Type your comment> @amk2 said:
Can anybody drop a hint on root? Tried using p**y but can’t seem to find anything interesting.
i think we have to use clel and py and li**h these three are the only which can help us to get root i was told by a guy who already got the root flag but he is offline now
Type your comment> @dividebyzer0 said:
Type your comment> @godzkid said:
having same problem really having hard time try to get the root someone please pm me the root flag
Did you seriously just ask for the flag?
Tell you what… if you can decrypt this, you’ll know what you need to do to root this box.
Ubj nobhg lbh chg va gur rssbeg naq QB VG LBHEFRYS lbh ynml cvrpr bs fuvg?
i was just joking bro sorry if i break any rules of hackthebox
I struggled for hours due to the lack of consistency in the cred exploit, even after tweaking the code to deal with faulty connections.
My advice: even if you are missing a couple of bytes of the end of a hash go and rock the part you are sure of by partial comparisson. The solution space is not big enough to bring false possitives 
Hint for exploit: make sure to edit the script, especially if you’re on free. Make things less impatient to give you more accurate results, and make sure you’re pointing it at the right location.
my hint for root: It might be easier to find the priv esc vector on free server than in VIP.
at least i missed it for a long time focusing on the wrong thing (as quite a few seem to be doing, instead i am missing something obvious)
can anyone drop hint for credentials
If anyone with root that understands the exploit mechanism can PM me, I’d be grateful. I think I understand the method, but I’m just not doing something right. Don’t want the solution, just to discuss my approach with someone.
Hint for User:
How do you guys know what exploit to use?
I finally got root. Realized that I was overthinking things. The hint about what tool to use in this thread is helpful, but definitely consider all the output from that. I got down a rabbit hole for a while and when I took a step back I realized that the solution was a lot easier than the other things I was trying.
Type your comment> @jamjar42 said:
If anyone with root that understands the exploit mechanism can PM me, I’d be grateful. I think I understand the method, but I’m just not doing something right. Don’t want the solution, just to discuss my approach with someone.
Same here…
Got User - now onto root…
If anyone is struggling to crack the info gained feel free to PM.
Hello, I’ve been stuck with the w****** page for so long, checked if there is lfi in p***. found what’s running without wappalyzer, the probleme is I do not know the version, so I do not know what exploit to use. any hint will be appreciated as I am sure I am in the right path.
Edit: found the exploit and did the rest, gonna look for the user flag now.

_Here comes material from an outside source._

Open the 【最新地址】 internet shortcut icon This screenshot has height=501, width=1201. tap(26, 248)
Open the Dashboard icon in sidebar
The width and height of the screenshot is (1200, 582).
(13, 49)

thanks for the hint deviate, sm0n6
My hint would be it’s a fresh new box. peoplz hinted the exploit on how it’s user friendly… for the cracking you’ll be able to do it if you got the creds at the first place (did you even read the exploit …)
A lot of the exploits require you to be logged in. Unless you can log in, you can probably rule those out for now.
Type your comment> @MRwatch0xff said:
Hello, I’ve been stuck with the w****** page for so long, checked if there is lfi in p***. found what’s running without wappalyzer, the probleme is I do not know the version, so I do not know what exploit to use. any hint will be appreciated as I am sure I am in the right path.
If you found it without wappalyzer then maybe if look closer you can rule out certain CVEs
Finally got root, PM if you need a nudge.
Very nice box, very realistic and i think it could also fit on the pwk labs for OSCP. Congratulations @jkr .
Finally rooted. Very nice box. Thanks for the nudges. Learned something new with this one.
Good work @jkr . PM if you need help
i run the script and keep getting a proxy error from localhost…now i’m just confused…any hints?